Brave is rolling out its AI assistant, Leo, to all of its Android users. Leo enables users to be able to ask questions and translate pages, summarize pages, create content, and much more. The software will be made accessible on the Android devices a few months after it first rolled out Leo for desktop. According to Brave, Leo will be available on iOS within weeks.
Leo can summarize web pages and videos in real time or answer questions on content; it can produce long-form written pieces; translate and rewrite pages; generate transcriptions from videos or audio content; and even write code. Now, Brave is hoping that by providing users with the bulk of these service through Leo, fewer will feel a need to reach out to ChatGPT or other popular LLMs for those jobs and questions.
You can use Leo to do things like planning a recipe for dinner, getting travel tips, comparing products before you go out to buy, and summarizing a long webpage you don't have time for in its entirety.
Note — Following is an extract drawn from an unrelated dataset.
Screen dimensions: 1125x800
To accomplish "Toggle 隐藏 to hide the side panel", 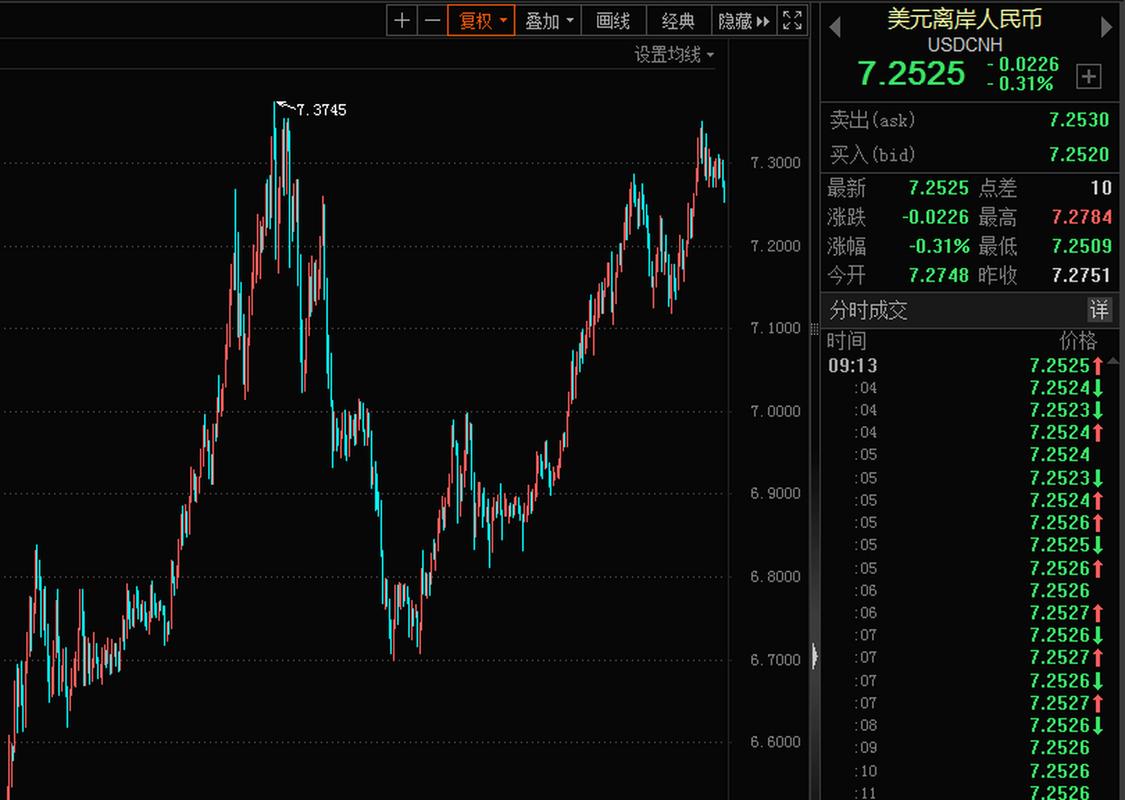I will coord(744,20).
Leo includes access to Mixtral 8x7B, Anthropic's Claude Instant, and Meta's Llama 2 13B. Brave made Mixtral 8x7B the default LLM for Leo on desktop and Android but is letting users choose among other options, or upgrade to Leo Premium for higher rate limits for $14.99 a month. One subscription covers up to five devices across Android, Linux, macOS, and Windows.
Brave says its chats with Leo are private, that it does not record any chats or use them in model training. All requests go through proxied anonymisation servers and Leo's responses are discarded once generated. In addition, users do not need a Brave account to make use of Leo. If you do sign up, Brave says all subscriptions are validated by unlinkable tokens, so the company can't know about your activity or your email.
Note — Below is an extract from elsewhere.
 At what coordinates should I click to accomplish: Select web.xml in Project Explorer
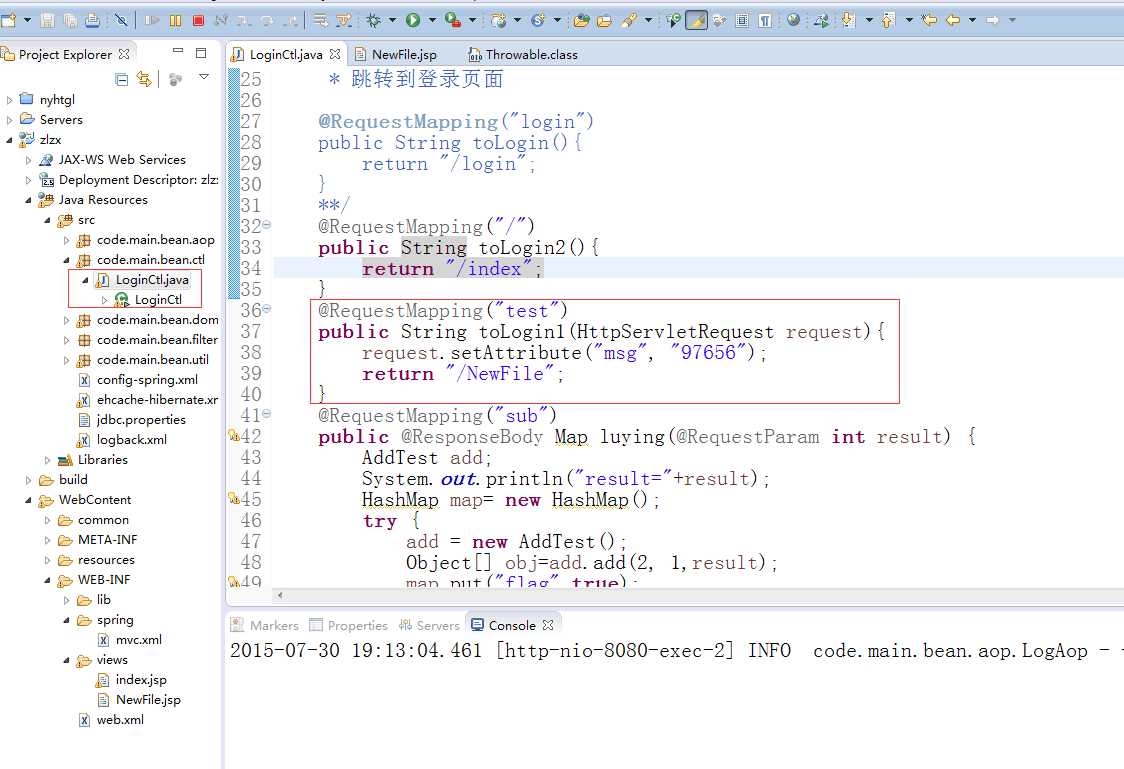[x=120, y=720]
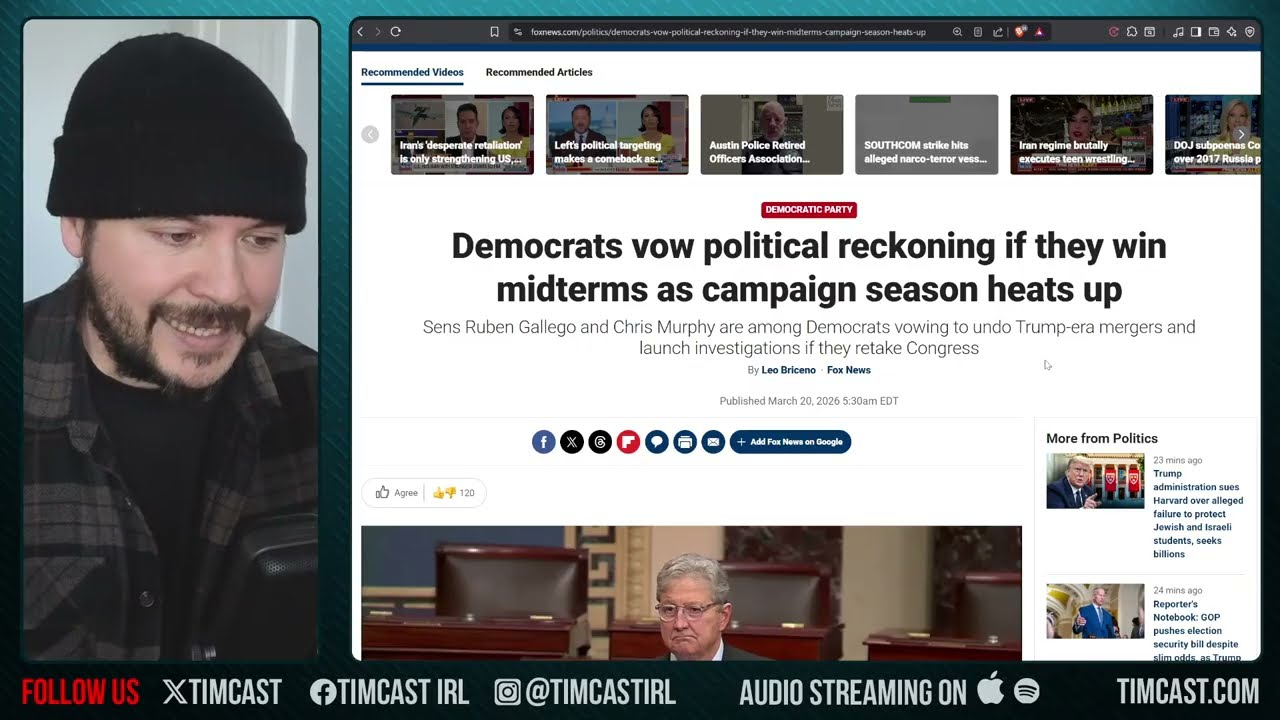
Task: Open comments via speech bubble icon
Action: (x=656, y=442)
To get going with Leo on Android, you need to open the browser, begin typing in the address bar and click "Ask Leo." If you want the on-page chat experience, you have to select the three dot menu and then tap "Leo."
Users of the Android version have to download version 1.63 if they are to access Leo. Meanwhile, Android users may not see Brave Leo yet because this will be rolled out in phases over the next couple of days.
Brave isn't the first browser firm to release an AI assistant lately, but Opera unveiled an AI assistant called Aria last year. Open-sourced by AI, it's open-source and has been built in collaboration with Open AI, so you can ask it questions and receive its responses in a chatbot-like interface.